Potassium Hydroxide KOH

Used in Alkaline Batteries

Sodium Hydroxide NaOH

Used in the manufacturing of soap and detergent

Magnesium Hydroxide Mg(OH)2

Used as antacids

Sodium Bicarbonate NaHCO3

Used as Baking Soda

Sodium Carbonate Na2CO3

Used as Washing Soda

Ammonia NH3

Used in the manufacturing of Cleaning and Pharma Products

Calcium Hydroxide Ca(OH)2

Used in White Washing

Uses of Bases

There are various use cases of base, some of these are:

Read More

FAQs on Bases in Chemistry

1. What are Bases?

  1. Base compounds have a bitter flavour to them.
  2. The texture of most bases is soapy.
  3. When tested on litmus paper, it transforms red litmus paper into blue litmus paper in most cases.
  4. In solution, the base compounds also conduct electricity.
  5. When base compounds are dissolved in water, OH- ions are liberated.

2. What are the Functions of Bases?

At home, we employ bases as cleaning agents and antacids. Soaps, lye (which is used in oven cleansers), magnesia milk, and Tums are all examples of popular homemade bases. Each of them has a pH greater than seven, can consume free hydrogen, and neutralise acids.

3. What is the most important distinction between an Acid and a Base?

Acids and Bases are two types of corrosive chemicals.
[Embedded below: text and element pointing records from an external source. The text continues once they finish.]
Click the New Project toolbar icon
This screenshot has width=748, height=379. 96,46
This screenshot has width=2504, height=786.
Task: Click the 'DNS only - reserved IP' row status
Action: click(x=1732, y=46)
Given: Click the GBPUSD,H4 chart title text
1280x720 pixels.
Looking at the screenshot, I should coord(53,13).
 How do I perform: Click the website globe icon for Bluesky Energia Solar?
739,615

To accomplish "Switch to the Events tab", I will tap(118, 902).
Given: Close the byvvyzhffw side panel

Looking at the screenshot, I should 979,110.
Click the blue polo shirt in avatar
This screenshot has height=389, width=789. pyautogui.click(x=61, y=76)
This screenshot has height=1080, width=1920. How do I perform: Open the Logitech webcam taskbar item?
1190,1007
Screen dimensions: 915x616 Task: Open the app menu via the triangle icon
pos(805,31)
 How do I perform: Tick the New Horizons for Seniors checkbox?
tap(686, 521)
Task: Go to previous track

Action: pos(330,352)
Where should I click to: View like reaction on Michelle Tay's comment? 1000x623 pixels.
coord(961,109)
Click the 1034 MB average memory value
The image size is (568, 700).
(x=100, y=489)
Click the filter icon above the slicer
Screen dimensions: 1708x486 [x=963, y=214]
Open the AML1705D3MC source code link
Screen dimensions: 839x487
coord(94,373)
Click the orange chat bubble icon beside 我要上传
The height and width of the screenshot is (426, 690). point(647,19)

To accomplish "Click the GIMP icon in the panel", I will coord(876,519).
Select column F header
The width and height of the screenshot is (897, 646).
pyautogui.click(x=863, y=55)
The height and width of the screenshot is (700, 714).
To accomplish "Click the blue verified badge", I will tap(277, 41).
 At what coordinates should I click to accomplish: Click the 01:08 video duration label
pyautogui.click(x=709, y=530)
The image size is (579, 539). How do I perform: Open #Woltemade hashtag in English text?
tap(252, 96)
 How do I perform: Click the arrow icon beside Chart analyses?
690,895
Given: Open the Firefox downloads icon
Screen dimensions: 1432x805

Acidic materials have a pH value between 0 and 7, while bases have a pH value between 7 and 14. Acids are ionic chemicals that break down in water to create the hydrogen ion (H+) while Base dissociates to give OH- ion.

4. What are the Physical Properties of Bases?

  • They have a bitter taste to them.
  • Their aqueous solutions have a soapy quality to them.
  • They change the colour of litmus paper from red to blue.
  • Their aqueous solutions are electrically conductive.
  • With the release of hydrogen gas, bases react with metals to generate salt.

5. What will happen when Calcium Hydroxide Reacts with Ammonium Chloride?

When calcium hydroxide reacts with ammonium chloride, calcium chloride water and ammonia are produced.

Ca(OH)2 + NH4Cl  →  CaCl2 + H2O + NH3

6. What will happen when Sodium Hydroxide reacts with Zinc Metal?

When sodium hydroxide interacts with zinc metal, it produces hydrogen gas and sodium zincate.

2 NaOH + Zn → Na2ZnO2 + H2

7. What is Lewis Base?

Lewis Base are the compounds which donate a pair of electron to the electron deficient compound. Example includes NH3.

8. What are Bases made of?

Bases generally consist of OH ion. Apart from these metal oxides, carbonates and hydrogen carbonates are also bases.

9. What are Alkalis?

The bases which are soluble in water are called Alkalis. An example is Sodium Hydroxide NaOH.

10. What are Strong Base and Weak Base?

The bases which dissociate completely to give OH ion on dissolving in water are called Strong Base. Examples include NaOH. Weak bases are those which doesn’t dissociate completely to liberate OH ion is called a weak base. Examples of Weak Bases include Ammonium Hydroxide.